副本迷幻開局

副本迷幻開局

七天轉逝而過。

「老大,你真的要去啊?」控偶師抱胸站立,看著蘇明軒給一把小刀擦拭保養。

那把刀的刀身斷了一截,本來就不長的小刀顯得更短,外表更是樸素得毫無威脅。

「為什麼不去?」蘇明軒抓著刀柄,手指撫上刀刃,輕輕一劃,皮膚被輕易的割開,血珠落在刀身上,慢慢的滲入。

他那霸道的卡牌不能用,只好拿出一把壓箱底的無法綁定的小刀,來應付接下來的副本。

【特殊武器:自刎的斷刃(無法綁定,暫時使用權:蘇明軒)

等級:sss

介紹:它曾被很多任主人拿來自|殺,不堪負重的它選擇自斷,此後再也不認主。

備註:用鮮血澆灌它吧,它會暫時為你所用。如果心存死志,拿來自刎也不錯,這必定是一刀斃命】

控偶師注視著那把小刀,心裡發寒,她永遠都不會忘記,當初就是這玩意把她切得不成人樣,最後架在了她的脖子上。

「那帶我一起去。」

蘇明軒收起刀,有些意外的說道,「你還沒死夠想再死一次嗎?」

「誰想死了啊!」控偶師翻了個白眼,「你這種人,打副本不帶奶,遲早死無全屍。」

——儘管自己也只是個半吊子的奶媽。

每個副本,她能用一次布偶身暫時充當玩家的身體,並且能夠發揮80%的實力,只要不遇到足以斬滅靈魂的攻擊,布偶身理論上而言是不死的,只要回到主城,就能花費積分修復原來的身體。

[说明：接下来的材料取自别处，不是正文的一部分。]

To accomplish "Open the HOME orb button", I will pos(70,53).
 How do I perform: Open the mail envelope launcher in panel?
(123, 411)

這是控偶師的能力之一,不是最重要的,但是卻是每個人都渴望擁有的,那可是相當於副本里的第二條命,而且靈魂斬擊的能力稀有至極,這就代表布偶身幾乎是無敵的。

「那可真是借你吉言了,看來我短時間內死不成。」蘇明軒笑道,控偶師的布偶身名氣不小,嘴上的反奶也是出了名的靈驗,「既然你想去,那就跟著吧,不過你那布偶身,最好還是留給自己吧。」

「哈?那你怎麼辦?」

「我?」蘇明軒指著自己,自通道,「我可是第一名,卡牌世界最強的玩家,要是我都被弄死只能用布偶身,你還能活嗎?」

「……」控偶師不得不承認,蘇明軒說得對。

「還有半個小時就到約定的時間了,既然你要跟著,那就走吧。」蘇明軒站起身,伸了個懶腰,一隻手插進褲袋裡,抬了下下巴,示意控偶師在前面帶路。

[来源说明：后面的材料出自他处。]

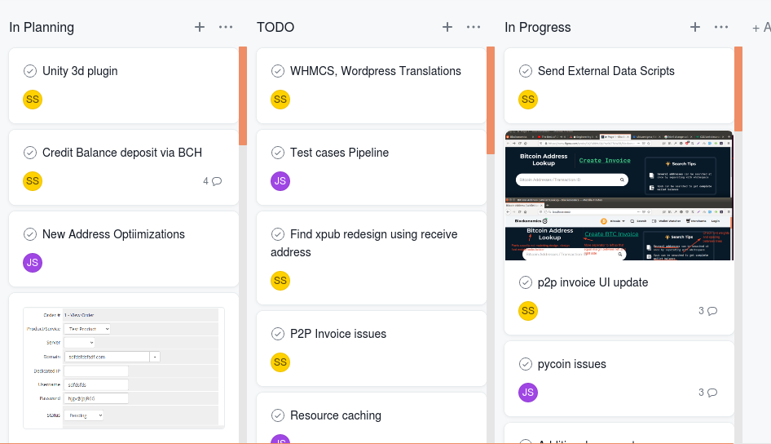View comments on p2p invoice UI update

(707, 311)
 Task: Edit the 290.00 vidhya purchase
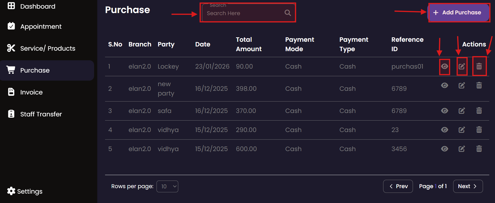coord(462,130)
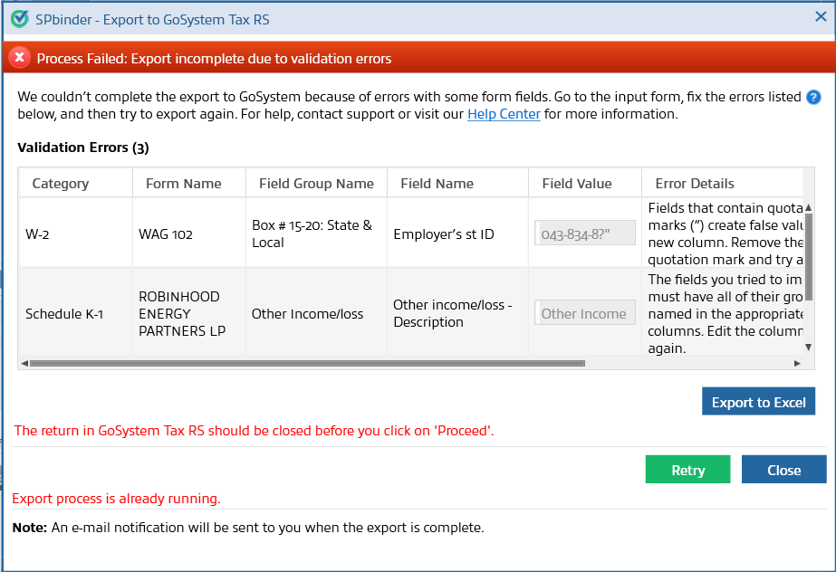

天知道為什麼蘇明軒的感知力都能拿來戰鬥了,還非要控偶師帶路。

——大概這就是保姆的職責吧。

——

中央廣場。

巨大的石質卡牌豎立在廣場中央,鮮紅而不斷的水從天空中傾倒,淋在石頭上,順著上面雕刻的紋路下流,在地面上漫開,又滲入地里。

蘇明軒沒興趣關注那個足有十幾層樓高的巨大卡牌,他踩著地面上的紅水,跟在控偶師身後,朝他感知到的方向走去。

「他來了。」衣著火辣的女人一手叉腰,一手搭在身邊男人的肩上,臉湊的極近,紅唇離那皮膚只有一指距離,像是要親上去一樣。

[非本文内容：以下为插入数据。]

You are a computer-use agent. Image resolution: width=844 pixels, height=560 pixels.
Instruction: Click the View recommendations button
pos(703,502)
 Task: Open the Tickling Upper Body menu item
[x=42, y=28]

「別靠我那麼近。」泗水將人推開,往旁邊走了幾步,拒絕之意毫無掩飾。

「真是不解風情啊,難怪沒有女人緣。」女人聳聳肩,轉頭走向前去,來到蘇明軒身前。

「第一名,有沒有興趣和我來一次?我很中意你哦。」女人伸手,就要摟住蘇明軒的手臂。

「啊哈,謝謝喜歡,不過我不喜歡你。」蘇明軒輕笑,躲過女人的摟抱,安撫的拍了拍對對方露出敵意的控偶師。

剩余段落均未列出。